W ustawowym terminie apelację od wyroku wywiódł obwiniony, zaskarżając wyrok w całości i zarzucając orzeczeniu:

a)  naruszenie przepisów prawa materialnego, tj. art. 45 § 1 k.w. oraz prawa procesowego, tj. art. 5 § 1 pkt 4 k.p.s.w. i w efekcie pominięcie okoliczności, że w sprawie zachodzi jedna z okoliczności wyłączających postępowanie, określonych w art. 5 § 1 pkt 4-10 k.p.s.w., co stanowi bezwzględną przesłankę odwoławczą uwzględnianą z urzędu przez sąd odwoławczy
(naruszenie bezwzględnej przesłanki negatywnej karalności czynu i orzekania w sprawie w postaci przedawnienia);

b)  rażące naruszenie prawa procesowego, mające wpływ na treść orzeczenia, tj. art. 14 § 1 k.p.k. w zw. z art. 8 k.p.s.w. oraz art. 57 § 2 pkt 2 k.p.s.w., polegające na naruszeniu zasady skargowości i przypisaniu obwinionemu innego czynu - popełnionego w innym czasie (niezachowana została tożsamość czasu) i innym (nieokreślonym bliżej) miejscu;

c)  naruszenie przepisów postępowania w postaci braku uprzedzenia obwinionego o możliwości modyfikacji prawnej zarzucanego mu czynu, co skutkowało ograniczeniem jego prawa do obrony;

d)  naruszenie" przepisów prawa materialnego, tj. art. 4 § 2 k.w. oraz obrazę przepisów
postępowania, mającą wpływ na treść wydanego wyroku, (w kontekście art. 57 § 2 pkt 2 k.p.s.w) w postaci dokonania opisu czynu przypisanego obwinionemu w sposób uniemożliwiający konkretne ustalenie w jakim miejscu i w jaki sposób miał on być popełniony (brak określenia przypisanego obwinionemu czynu ze wskazaniem miejsca i dokładnego sposobu jego popełnienia).

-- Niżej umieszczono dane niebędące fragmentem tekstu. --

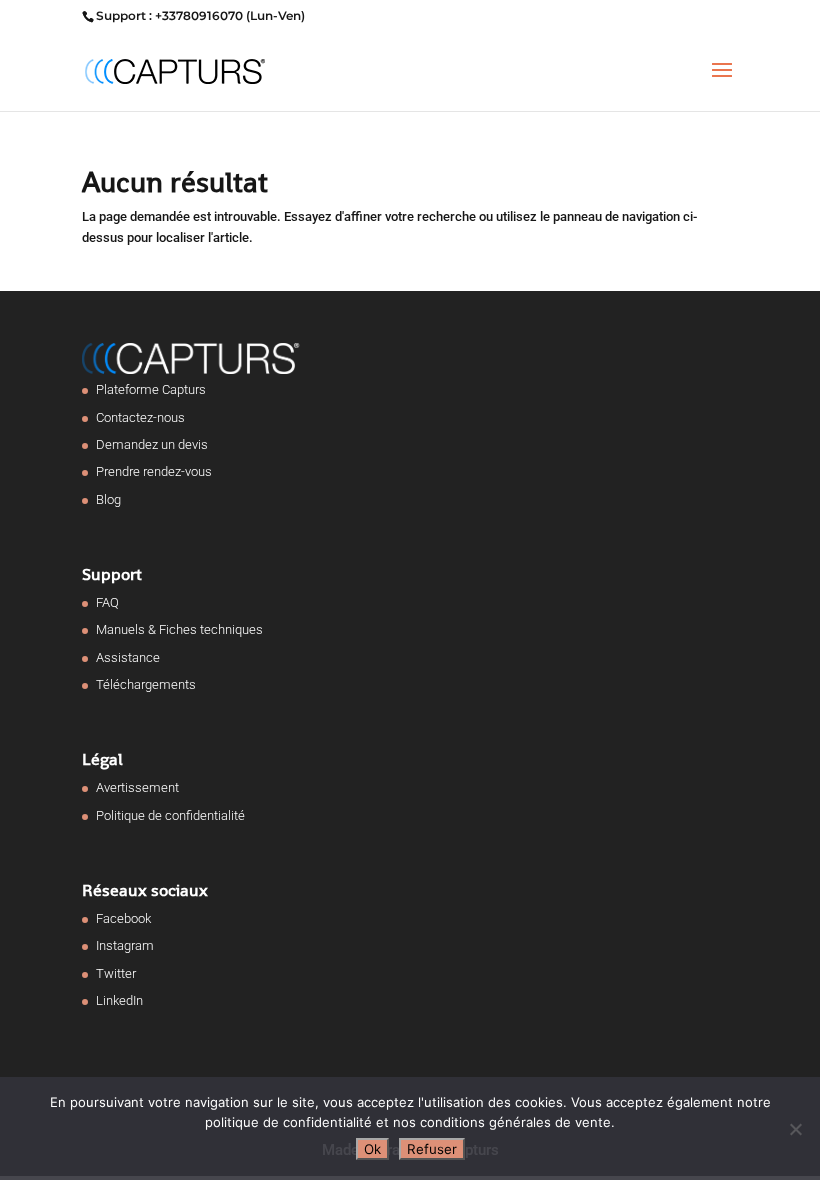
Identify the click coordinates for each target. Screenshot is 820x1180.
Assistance (128, 657)
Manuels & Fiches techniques (179, 629)
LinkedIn (119, 1000)
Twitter (116, 973)
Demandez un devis (152, 444)
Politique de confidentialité (170, 815)
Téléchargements (146, 684)
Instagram (125, 945)
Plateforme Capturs (151, 389)
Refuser (432, 1149)
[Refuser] (795, 1129)
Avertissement (137, 787)
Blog (108, 499)
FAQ (107, 602)
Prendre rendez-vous (154, 471)
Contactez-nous (140, 417)
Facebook (123, 918)
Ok (372, 1149)
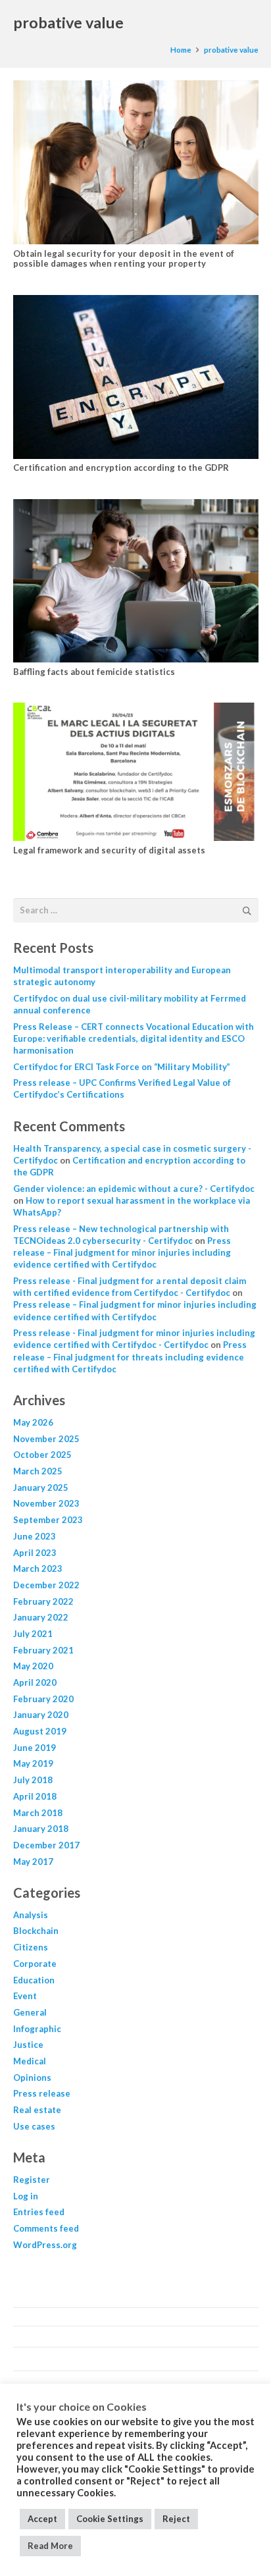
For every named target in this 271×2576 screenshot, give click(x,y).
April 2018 (35, 1796)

Podnosząc wyżej wymienione zarzuty skarżący wniósł o zmianę zaskarżonego wyroku poprzez uniewinnienie, względnie o jego uchylenie i umorzenie postępowania lub przekazanie sprawy do ponownego rozpoznania sądowi pierwszej instancji. Ponadto w końcowej części uzasadnienia apelacji, obwiniony sformułował zarzut rażącej niewspółmierności kary grzywny w kontekście art. 33 § 2 k.w., powołując się na brak pracy, sytuację rodziną i zły stan zdrowia.

Sąd Okręgowy zważył, co następuje:

Apelacja obwinionego nie zasługiwała na uwzględnienie.

Na wstępie wskazać należy, że pomimo z pozoru wielości stawianych w apelacji zarzutów w istocie sprowadza się ona do jednego, czyli do zastrzeżeń związanych ze sposobem i trybem dokonanej przez sąd rejonowy modyfikacji opisu i kwalifikacji prawnej czynu jaki został przypisany obwinionemu zaskarżonym wyrokiem. Apelant stoi bowiem na stanowisku, że sąd rejonowy nie mógł tego uczynić, a tym samym wyszedł poza granice przedmiotowe czynu określone we wniosku o ukaranie. Skarżący wywodzi z powyższego daleko idące wnioski wskazując, że wyrok sądu pierwszej instancji dotknięty jest wręcz uchybieniem przyjmującym postać bezwzględnej przyczyny odwoławczej (przedawnienie karalności czynu).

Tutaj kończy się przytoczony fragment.